## [Data records]
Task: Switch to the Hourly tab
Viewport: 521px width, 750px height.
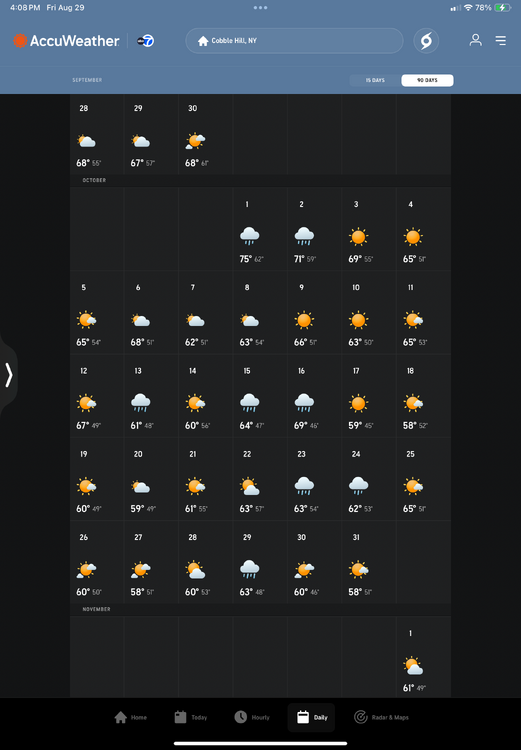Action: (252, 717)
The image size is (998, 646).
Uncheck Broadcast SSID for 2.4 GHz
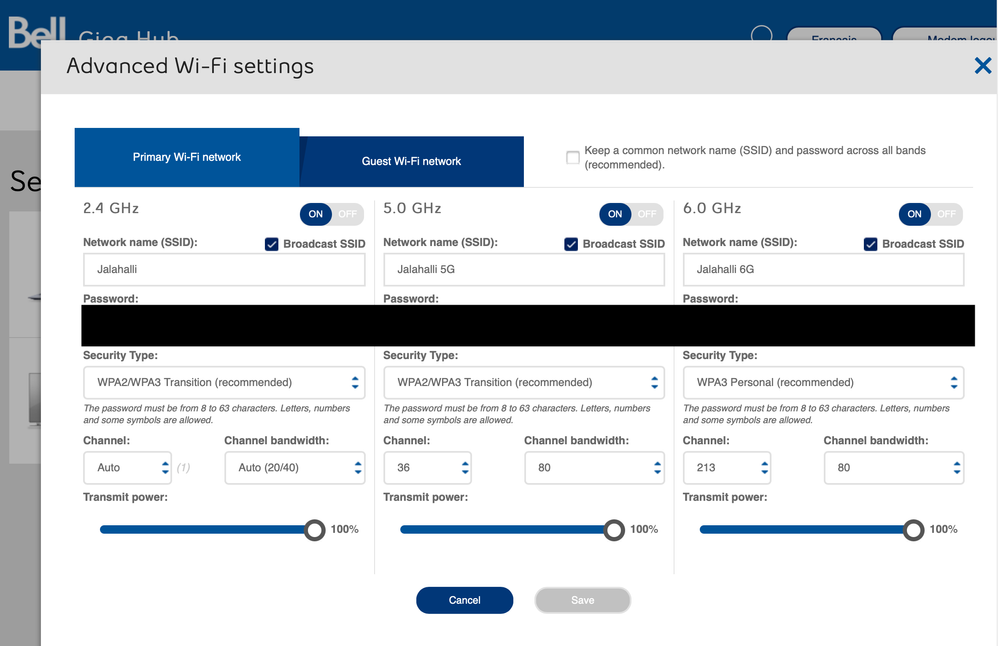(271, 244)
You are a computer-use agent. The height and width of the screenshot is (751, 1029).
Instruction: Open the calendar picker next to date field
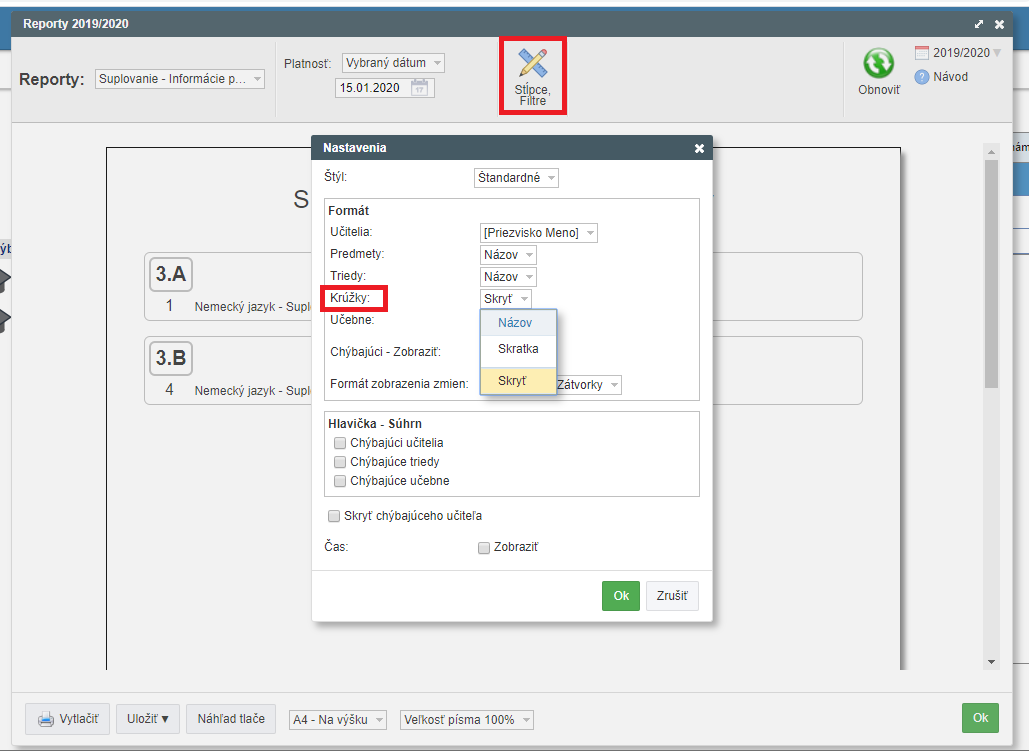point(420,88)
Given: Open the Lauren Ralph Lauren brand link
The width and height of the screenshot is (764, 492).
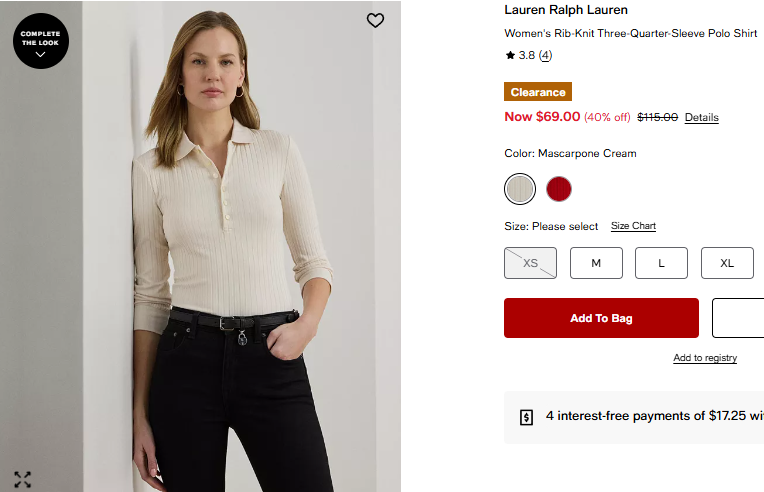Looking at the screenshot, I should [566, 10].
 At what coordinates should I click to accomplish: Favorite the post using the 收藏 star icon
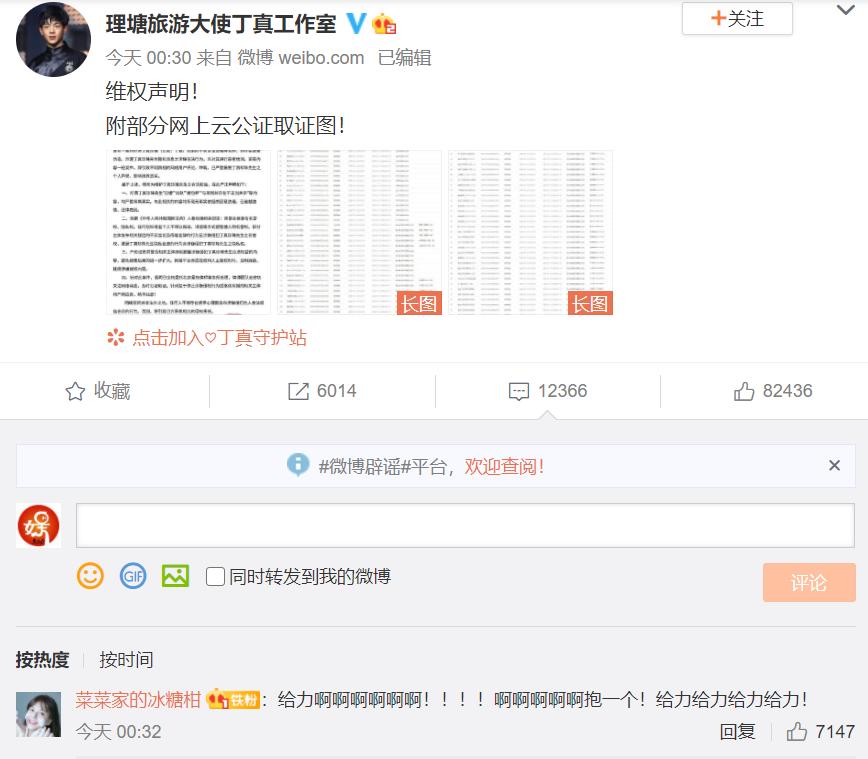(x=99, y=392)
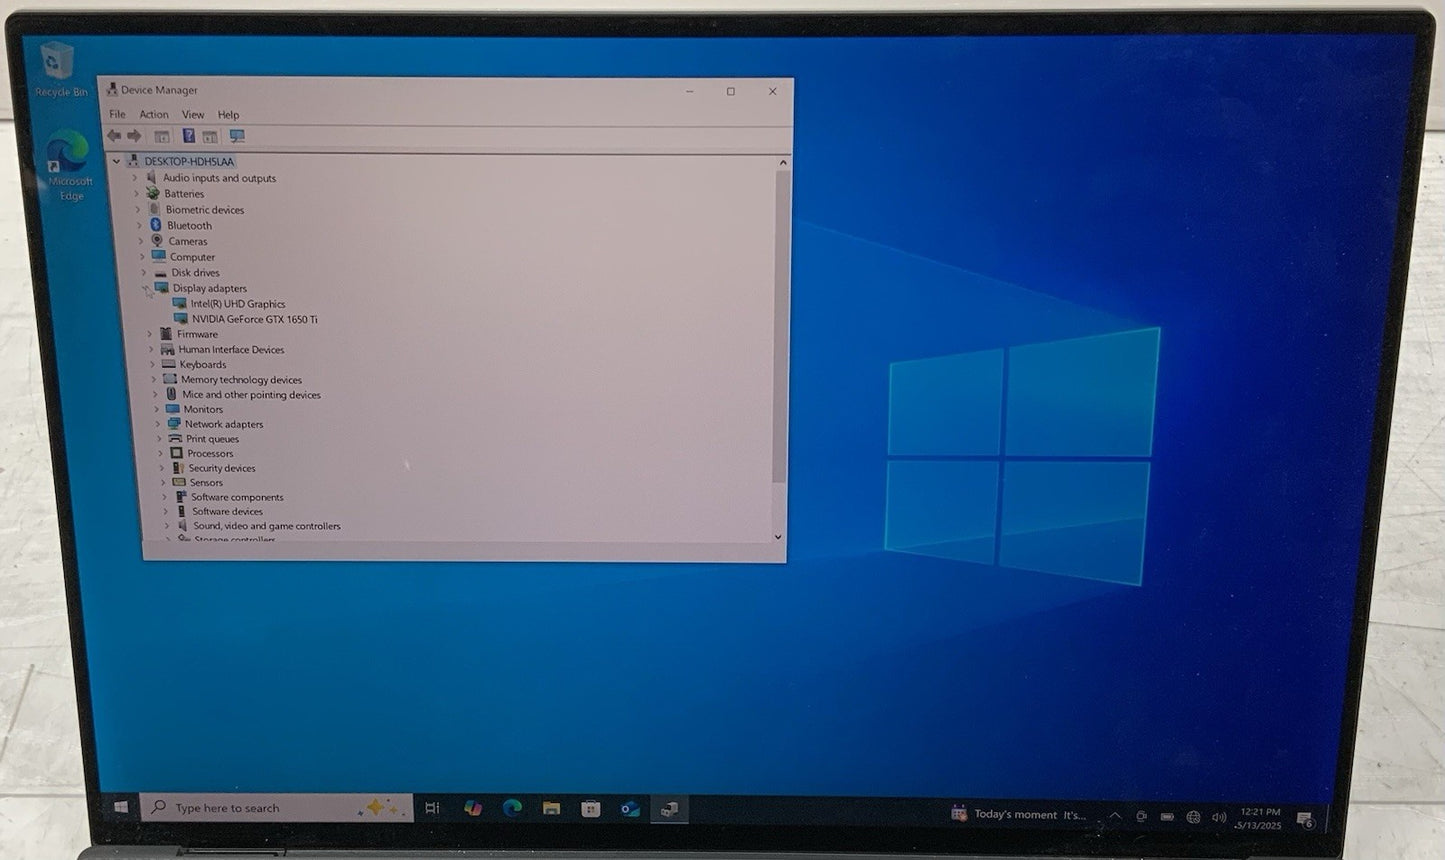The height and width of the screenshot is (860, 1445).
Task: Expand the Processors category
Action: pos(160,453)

## [Activity]
Reproduce every record above exactly, but leave out the pictures.

## [Response]
Task: Switch to the Hourly tab
Viewport: 521px width, 750px height.
Action: (252, 717)
The image size is (998, 646).
Uncheck Broadcast SSID for 2.4 GHz
(271, 244)
You are a computer-use agent. The height and width of the screenshot is (751, 1029).
Instruction: Open the calendar picker next to date field
point(420,88)
Given: Open the Lauren Ralph Lauren brand link
The width and height of the screenshot is (764, 492).
Looking at the screenshot, I should [566, 10].
 At what coordinates should I click to accomplish: Favorite the post using the 收藏 star icon
(x=99, y=392)
The height and width of the screenshot is (860, 1445).
Task: Expand the Processors category
Action: pos(160,453)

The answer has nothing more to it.